This Small Business Innovation Research (SBIR) Phase I project addresses the current barrier to performing extensive drug screening on primary cells. Pharmaceutical researchers have long desired to screen drugs on primary cells because they are freshly obtained from human or animal tissue and are considered to have drug responses similar to cells in the human body. However, primary cell samples are highly limited in cell number, and conventional assay technology (based on microtiter plates) does not have the degree of miniaturization needed to reduce cell usage to levels that enable extensive drug screening. This project?s objective is to develop novel ultraminiaturized assays using microfluidics that will allow high throughput drug screening on primary cells and traditional cell lines.
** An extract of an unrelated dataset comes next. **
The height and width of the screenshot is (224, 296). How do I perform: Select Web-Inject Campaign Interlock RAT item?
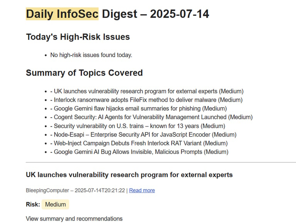click(x=139, y=143)
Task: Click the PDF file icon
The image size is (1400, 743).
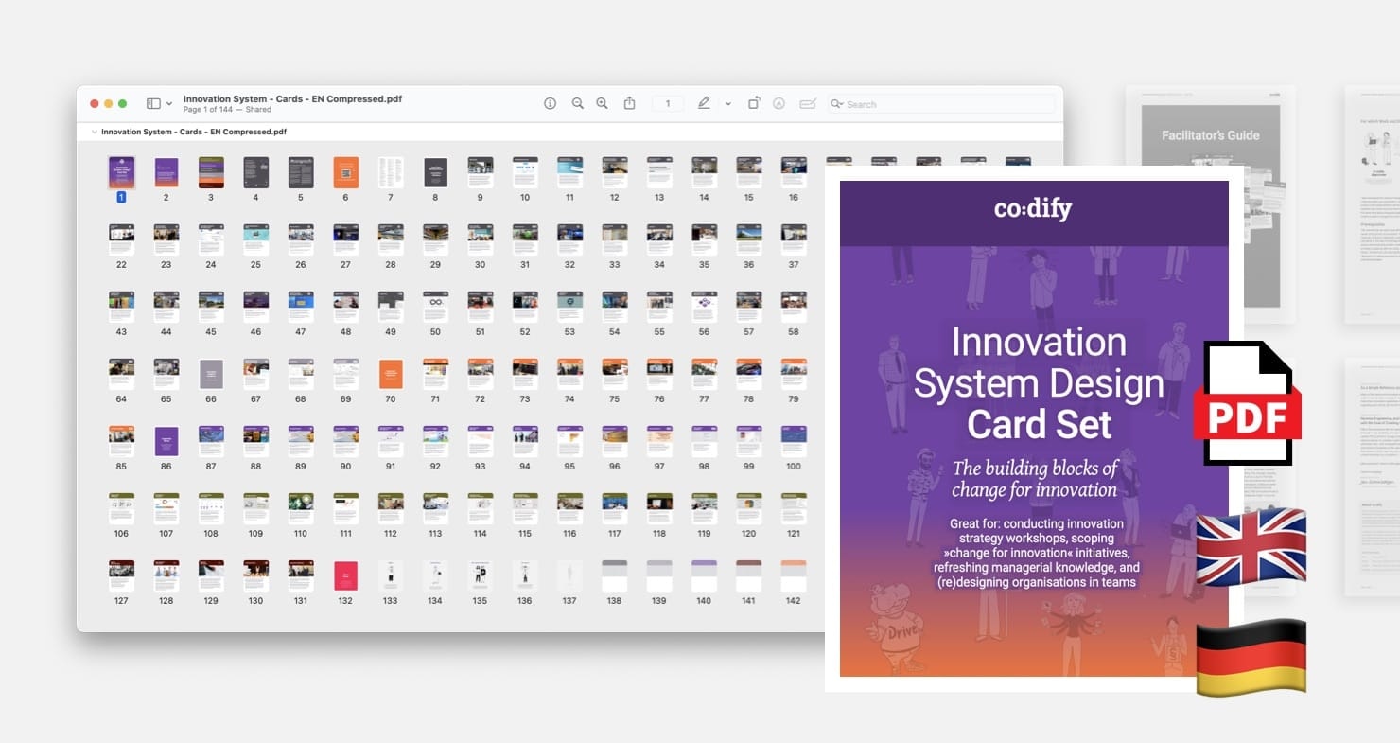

The broader/commercial impacts of this research are both immediate and long-term. Because primary cells are more biologically relevant than currently used cell lines, adoption of the technology by the pharmaceutical industry will improve their ability to identify drug candidates that are more likely to be effective in humans and hence successful in clinical trials. This can reduce the cost and risk associated with new drug development. Academic researchers can also benefit greatly from using the technology to characterize precious or difficult to culture cells, thus helping advance our scientific understanding of biology in the long term. Finally, the miniaturization will result in significant cost savings for academic and industrial clients stemming from reduced usage of expensive biochemical reagents.
This Small Business Innovation Research Phase I project aimed to address the current barrier to performing extensive drug screening on primary cells. Pharmaceutical researchers have long desired to screen drugs on primary cells because they are freshly obtained from human or animal tissue and are considered to have drug responses similar to that of cells in the human body. However, primary cell samples are highly limited in cell number, and conventional assay technology (based on microtiter plates) does not have the degree of miniaturization needed to reduce cell usage to levels that enable extensive drug screening. We set out to demonstrate that a novel microfluidic device can reduce assay volume by a factor of ~100 as compared to the best available conventional technology. We successfully tested and refined the principles underlying the design, resulting in a microfluidic device prototype with the fluid flow properties needed to enable high-throughput parallel experimentation. We determined the operating conditions needed to support cell viability within the device, and we ran pilot experiments to show that the device can be used for cell culture, stimulation, staining and visualization. We also demonstrated its compatibility with existing imaging equipment used in drug screening and academic research applications. This research has a broad commercial and research impact. The use of biologically primary cells can result in drug screening hits that will have the potential for a better chance of success in clinical trials and in real patients, thus increasing the rate of pharmaceutical drug discovery. Academic labs will be able to use this technology to perform cell-based assays with precious cells, leading to biological insights. Additionally, the miniaturization of the technology would lead to reduced usage of costly biochemicals, leading to cost savings for both academic and commercial customers. The technology can also have a future impact in a clinical diagnostic setting, wherein assays can be performed using a patient’s cell samples, in order to determine an optimal individualized drug treatment. Such a treatment would improve patient health outcomes and save treatment costs.